- _Job_
Print everything from "Galileo Galilei, (born" down to "the scientific revolution." in the simple machines text below, word for word.

Granted the lever would have to be longer than the diameter of the earth's orbit probably, and a place to stand would have been well in outer space! But let's not be picky.
The simplest machines in general terms can be defined, or specified as the simplest of devices or mechanisms that apply the law of leverage (mechanical advantage) to convert or multiply the input force, to change the direction or magnitude of the output force.
Simple machine make use of a singular applied force (input) to operate against a single applied load (output). Simplifying and ignoring any frictional losses, simply put - the work done on the load (the output) is equal to the work done by the applied force (the input).
This Mechanical Advantage can be used to increase the amount of the output force, at the cost of a proportional decrease in the distance moved by the load. The ratio of the output to the input force is called the mechanical advantage.
Usually the term refers to the six classical simple machines which were defined by Renaissance scientists. But more often than not in recent times, machines made up from combinations of the six basic simple machines are also included. That's progress for ya!
The six simple (classic) machines are; They are the elementary "building blocks" of which all complicated machines are composed. For example, wheels, levers, and pulleys are all used in the mechanism of a bicycle.
In the 20th century, a realization that at least one machine, the hydraulic press, had been left out of the simple category and arguments that some of the six classical devices can be considered as modifications of others, has led some modern sources to avoid specifying any list of simple devices as "basic".
Nevertheless, the above six are what is usually meant by "simple machines" and are still regarded as the foundation of mechanical technology, although the only reason for preferring this list to others is tradition.
The most basic of machines fall into two classes; those dependent on the vector resolution of forces (inclined plane, wedge, screw) and those in which there is an equilibrium of torques (lever, pulley, wheel).
A bit of basic machine history:
He studied the "Archimedean" simple type machines, this was the lever, pulley and screw, the Archimedes screw named after him of course. He discovered the principles of a mechanical advantage using the lever.
The findings of his understandings were limited to the static balance of forces. As such did not involve the (now obvious) trade-off between force and distance moved.
Heron of Alexandria (ca. 10–75 AD) lists five mechanisms with which a load can be set in motion in his work Mechanics. These were: winch, lever, pulley, wedge, and screw.
During the Renaissance period, the classic five basic machines (excluding the wedge) began to be studied as a group. However, the complete dynamic theory (we know today) of simple machines was worked out by Italian scientist Galileo Galilei, in 1600 in Le Mecca-niche ("On Mechanics").
Galileo Galilei, (born 15 February 1564 to 8 January 1642) was a Tuscan Italian physicist, mathematician, astronomer, and philosopher who played a major role in the scientific revolution.
He was the first to grasp the concept that simple/basic machines do not create energy, only transform it. But none the less could actually amplify the input energy to achieve 'movement on a larger load than would otherwise be possible. Simple machines were all being used commonly for hundreds of years even before Leonardo De Vinci's time. The classification theory is that each machine makes work easier by utilizing some kind of trade-off between the input force applied and the output distance over which the input force is applied.

- _Given material_

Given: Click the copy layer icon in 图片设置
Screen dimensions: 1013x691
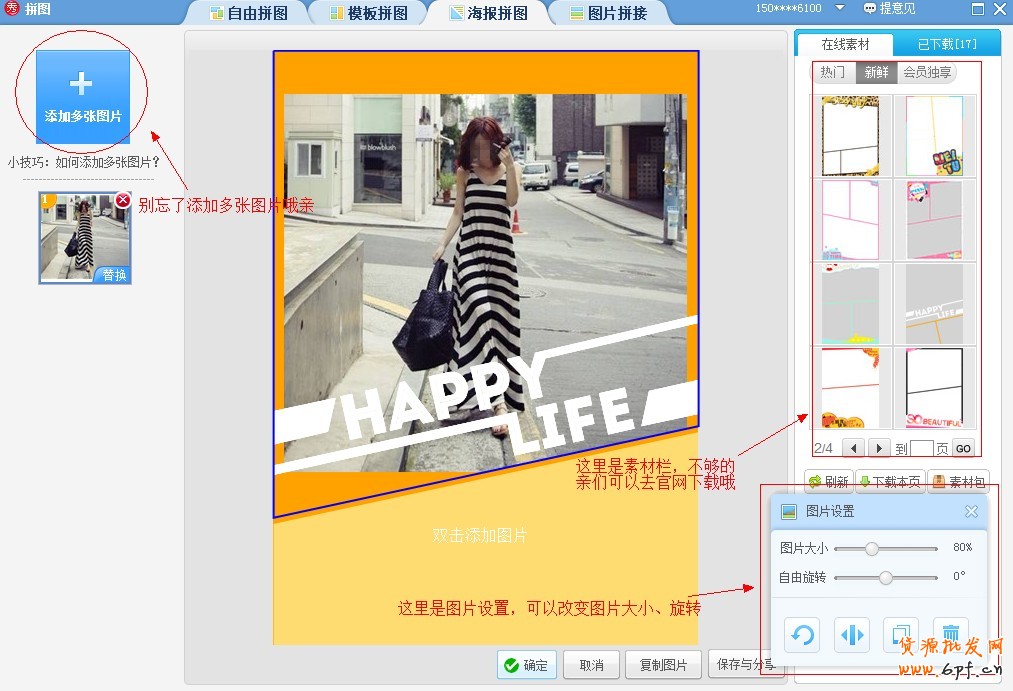Looking at the screenshot, I should click(901, 633).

- _Complete response_
Galileo Galilei, (born 15 February 1564 to 8 January 1642) was a Tuscan Italian physicist, mathematician, astronomer, and philosopher who played a major role in the scientific revolution.